Hiroshima University has sent three reinforcing bars used in a building that survived the atomic bombing to Cambridge University in the United Kingdom. These bars came from a former electrical substation, located in Minami Ward, which was dismantled in February of last year. The bars will be used when students at the British university learn about the terrible damage caused by the bomb.

The bars are 50 centimeters long and between 2.2 and 0.8 centimeters in diameter. When the building was dismantled, Rebun Kayo, 40, a researcher at Hiroshima University, took them from the wall of the building, which is believed to have been damaged by the bomb’s heat rays. The bars were sent off on March 26 to Cambridge University along with 40 pieces of pottery made by A-bomb survivors and Japanese and international students of Hiroshima University. Also sent were 15 works of calligraphy, in which words such as peace and love are written in Japanese with a brush. They will be displayed at the British university in the near future.

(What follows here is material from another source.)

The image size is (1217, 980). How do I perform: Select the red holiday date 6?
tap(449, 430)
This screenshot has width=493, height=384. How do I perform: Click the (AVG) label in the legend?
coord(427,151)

Since 2010, Hiroshima University has sent fragments of bricks from the former Hiroshima Commercial Exhibition Hall (now the A-bomb Dome) to 51 universities in 19 countries and regions. Mr. Kayo said, “I want young people of the United Kingdom, which is a nuclear power, to learn about the wishes and experiences of atomic bomb survivors and share their hopes for the abolition of nuclear weapons.”